Ralph Fiennes – Voldemort (Harry Potter)

Warner Bros./AP
Ralph Fiennes w kostiumie Lorda Voldemorta i poza nim

Na koniec, ostateczny anty-schnozz kina. Do adaptacji filmowych o Harrym Potterze Ralph Fiennes potrzebował niezapomnianego wyglądu, aby zagrać Tego, Którego Imienia Nie Wolno Wymawiać, złoczyńcę serialu Lorda Voldemorta.

W nawiązaniu do wężowych skłonności bohatera, produkcja Harry Potter i Czara Ognia zdecydował się całkowicie usunąć nos. Zamiast tego na ekranie pojawia się Fiennes z dwiema wężowymi szczelinami pośrodku twarzy.
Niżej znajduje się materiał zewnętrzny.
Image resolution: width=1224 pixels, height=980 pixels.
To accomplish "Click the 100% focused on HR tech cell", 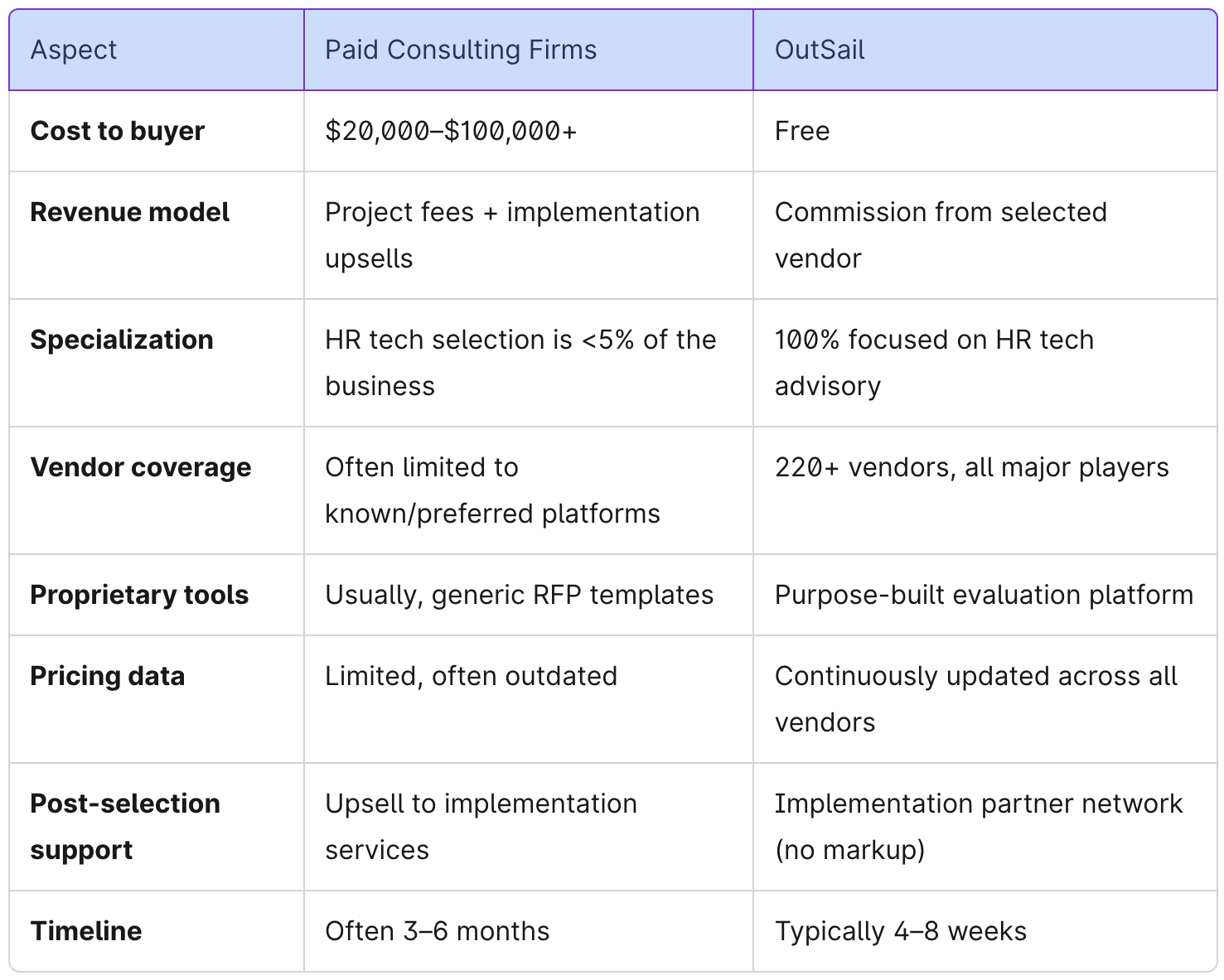I will pyautogui.click(x=933, y=363).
Praca nad uzyskaniem takiego wyglądu była najwyraźniej żmudna, gdyż zespół zajmował się redagowaniem klatka po klatce rzeczywistego nosa Fiennesa. Jednak wynik – jak każda próba stworzenia filmu z protezą nosa – jest ikoniczny. Voldemort Fiennesa jest całkowicie złowieszczy.